When Breaking Patent Rights is Good for Innovation
Compulsory licensing, which allows a patent to be licensed without the consent of the patent owner, is used to help developing nations access life-saving medicines and to counteract anti-competitive practices. Critics argue that the mechanism discourages innovation by weakening intellectual property rights. Researchers studied a period after the First World War when the U.S. granted 700 compulsory licenses of German-owned patents. They showed a 38 percent increase in inventions among German firms within fields affected by compulsory licensing, with a 25 percent increase in high-quality patents. The results suggest that compulsory licensing may encourage, rather than discourage, innovation by increasing competition, says researcher Petra Moser, who reported the findings at a Queen’s School of Business entrepreneurship conference.
If you want to get a rise out of a Big Pharma executive, extol the benefits of compulsory licensing.
This legal workaround allows a patent to be licensed to a third party such as a manufacturer of generic drugs without the consent of the patent owner. Although compulsory licensing clearly violates intellectual property (IP) rights, it can be invoked under national patent laws and the Trade-Related Aspects of Intellectual Property Rights Agreement during a perceived public health or safety crisis.
Thanks to international humanitarian efforts, compulsory licensing is a widely accepted mechanism to help developing nations access essential innovations, such as medicines to combat life-threatening diseases. It has also been used to counteract anti-competitive practices closer to home.
But critics, particularly pharmaceutical multinationals, argue that compulsory licensing discourages innovation by weakening IP rights of foreign inventors.
Are the critics justified? A team of researchers took a closer look at their argument by going way back to the post-First World War period, to when the U.S. was more often an innovation follower than leader. In 1917, the U.S. passed the Trading with the Enemy Act that allowed American agencies to appropriate German-owned property in the U.S., including patents. From 1919 to 1926, almost 700 compulsory licenses of German-owned U.S. patents were granted.
The researchers, Joerg Baten (Center for Economic Studies in Germany), Nicola Bianchi (Stanford University), and Petra Moser (Stanford University), wanted to know what effect this mass appropriation of German-owned patents had on patenting behaviour back in Germany.
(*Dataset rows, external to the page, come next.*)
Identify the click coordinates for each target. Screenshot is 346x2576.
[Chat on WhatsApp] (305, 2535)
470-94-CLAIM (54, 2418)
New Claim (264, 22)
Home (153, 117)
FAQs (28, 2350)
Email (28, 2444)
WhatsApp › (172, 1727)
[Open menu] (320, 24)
According to Moser, who reported on the study at an entrepreneurship conference held at Queen’s School of Business, the team analyzed nearly 80,000 German patents in chemicals and pharmaceuticals. They compared changes in patenting after 1918 for fields in which German patents were violated with other fields.
The mass appropriation of German-owned patents in the U.S. ironically spurred innovation back in Germany
Their analysis showed a 38 percent increase in inventions within fields affected by compulsory licensing, with a 25 percent increase in high-quality patents. Their firm-level analysis showed that German companies whose patents had been licensed under the Trading With the Enemy Act began to patent substantially more in research fields with licensing. There was also an increase in the number of research-active firms in the targeted research fields.
“These results suggest that compulsory licensing may encourage, rather than discourage, innovation by increasing competition,” says Moser. Such mechanisms “encourage incumbents in concentrated industries to innovate to escape competition.”
Like the U.S., European Union, Japan, and many other countries, Canada has a national law, known as Canada’s Access to Medicines Regime (CAMR), that recognizes compulsory patent licensing. In effect since 2005, CAMR authorizes compulsory licensing of patented medicines, under specific circumstances, to manufacturers of generic drugs who wish to export patented medicines to developing countries (patent holders receive a royalty).
It was used only once. In 2007, Apotex Inc. was granted a compulsory license to manufacture a generic antiretroviral HIV/AIDS medication for export to Rwanda. But it was a frustrating and drawn-out experience, and Apotex said it would not go through it again until CAMR was reformed and the process streamlined. Legislation designed to do that, Bill C-393, passed in the House of Commons in 2011 but died on the Order Paper in the Senate in March 2012.